Friday, 27 November 2020

LIGHTNING BOLT

Okay, deep and topical question. Is stereotyping a group of people any more acceptable if the direction of the comment is from a people group of the same skin-colour as the object?

That was carefully worded. What I'm specifically asking is, is it racist for a white British person to make jokes about Irish people and then follow it up with 'I hope none of you on here are Irish'?

See, because I think it is. I think it's a kind of underlying subversive racism that gets away with the simple but pernicious assumption that it's okay to say these things about people who are the same colour as you. And that's not only racist on the surface, it's racist beneath it too.

What then, you might ask, of the subculture that permits itself to use the N-word, but not outsiders? Same principle? Well, yes. But the context is different: that word is so racially charged with pain and history, that its use by one skin-colour on another is now a lightning bolt of offence - it's been reclaimed by those it wounded in order to rob it of its power, but it still hurts from the outside. I disagree that that's a good idea actually, but it isn't really my place to comment.

In other circles, there's sometimes a little old-fashioned current of racism that gets a free pass by being 'casual' and therefore, 'not quite as bad'. And today, on a chat, that current swept uncomfortably in, with this dig at the Irish, and someone who was absolutely intimating that they (Irish people) couldn't be trusted to sell a you a monitor without 'some made-up tale about how if you go for 144Hz you'll never want to go back.'

Cheeky? Nope: essentially the view that Irish people can't be trusted with the truth and are making a fast buck out of some innate gift to spin you a story. Quickly followed up by the check that no-one in earshot is Irish, and therefore it's 'okay' to say such things. It isn't. In fact, that reveals that the problem is much much worse.
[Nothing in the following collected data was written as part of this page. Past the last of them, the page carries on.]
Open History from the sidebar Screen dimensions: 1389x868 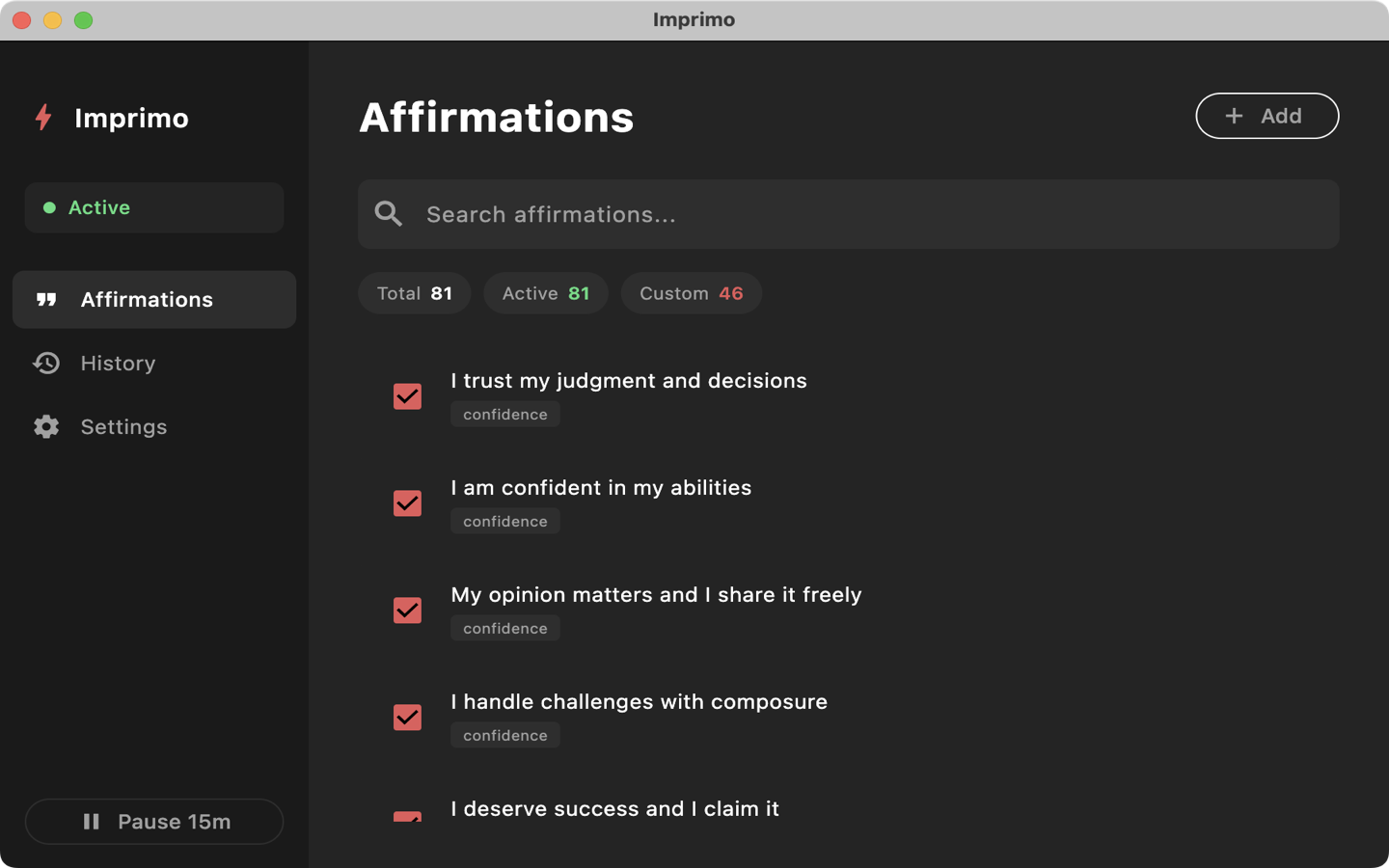pos(118,363)
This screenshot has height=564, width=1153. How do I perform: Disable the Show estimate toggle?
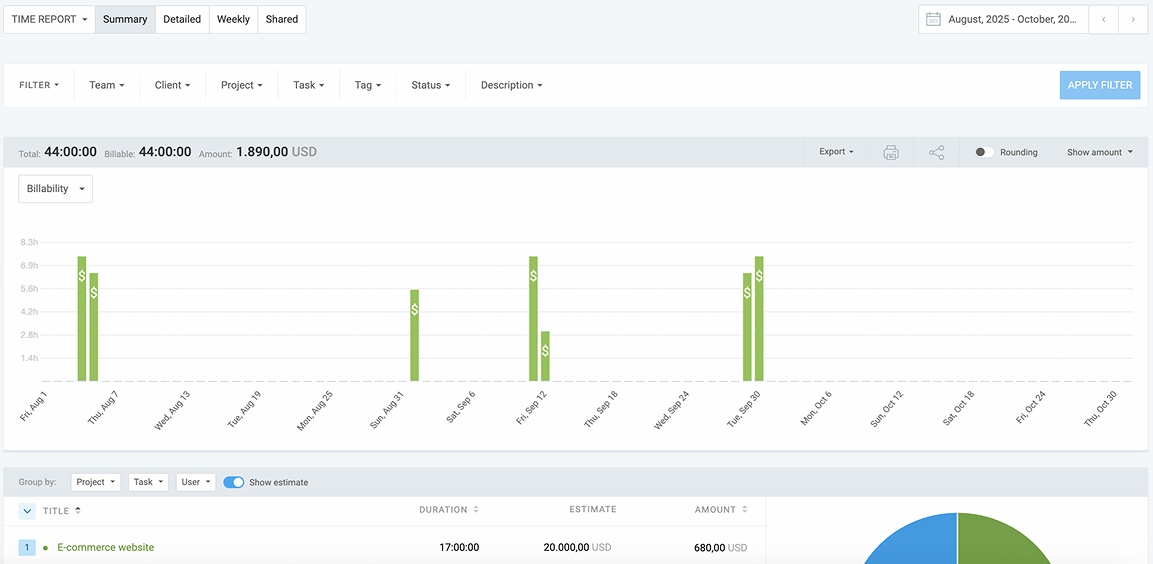[x=234, y=482]
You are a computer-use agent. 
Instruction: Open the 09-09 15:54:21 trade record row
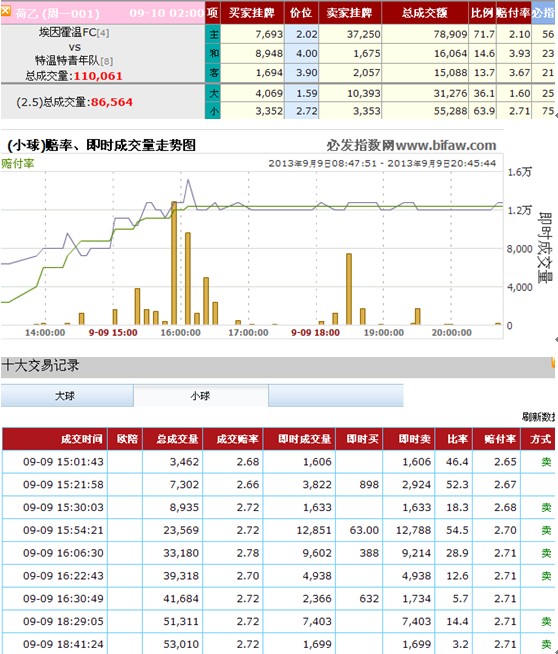[279, 530]
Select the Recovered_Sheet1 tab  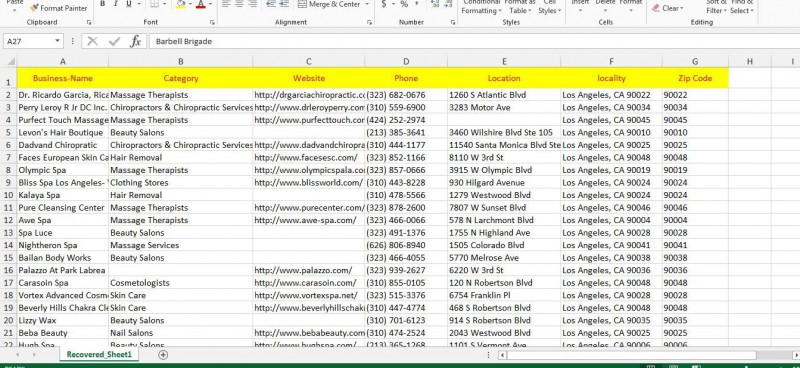pos(99,355)
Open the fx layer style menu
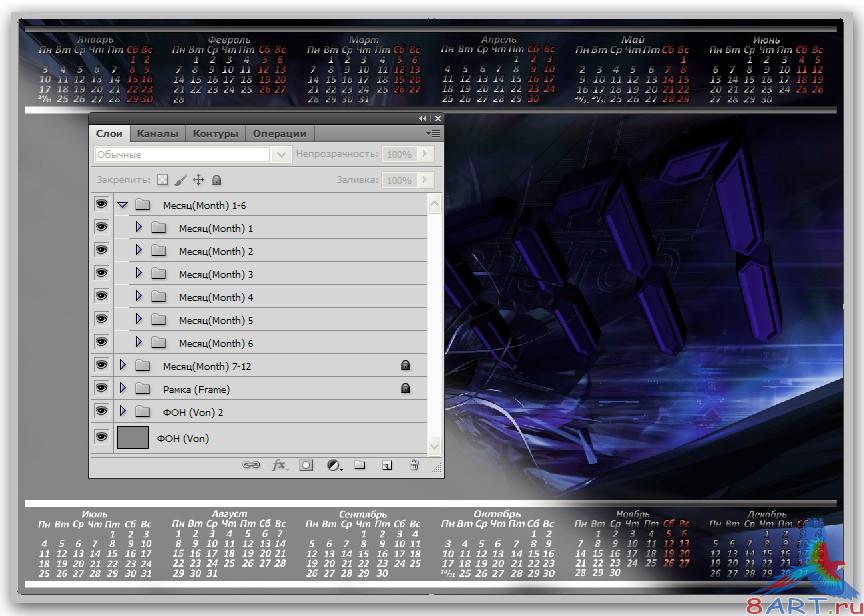This screenshot has height=616, width=864. [x=280, y=465]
I think there are complex reasons for reverting to what we sometimes call 'casual racism' like this. The social dynamics of a group are fast-moving and hard to evaluate - it's just possible that we value fitting in to a perceived culture more highly than our moral principles. Peer-pressure is real for adults too. It might be that we naturally attempt humour to gain acceptance, and without realising (or perhaps with), we compromise our beliefs. It might just be of course that we simply repeat what we've heard in the past without knowing that what we're saying is actually offensive. It's rather a weak thing to do, but I'm certain it happens.

It strikes me as perverse then, that so often micro-racism happens because of the need to fit in by excluding others. My colleague actually had to check there were no Irish people on the chat, as though that made it okay to have said it. Were there? Perhaps, perhaps not - but how humiliating and how awkward to then puncture a friendly conversation with a shaking hand in the air and a tentative 'Um... me, actually'. And what in the world happens next?

I didn't say anything. If something is buried so deeply, so subversively, I'm not sure what good it would have done to illuminate someone's hidden prejudices. After all, it feels horrible when someone pulls you up in public on something you didn't realise was a problem.

You might disagree. You might say silence is complicity. That's okay, I get that. In any case, you've only got at most, a two-second window to deal with the lightning bolt there and then. I'm afraid I missed it today, while calculating the kindest option. But ever since, somewhere in me, it's felt like the thunder has been rumbling around the valley.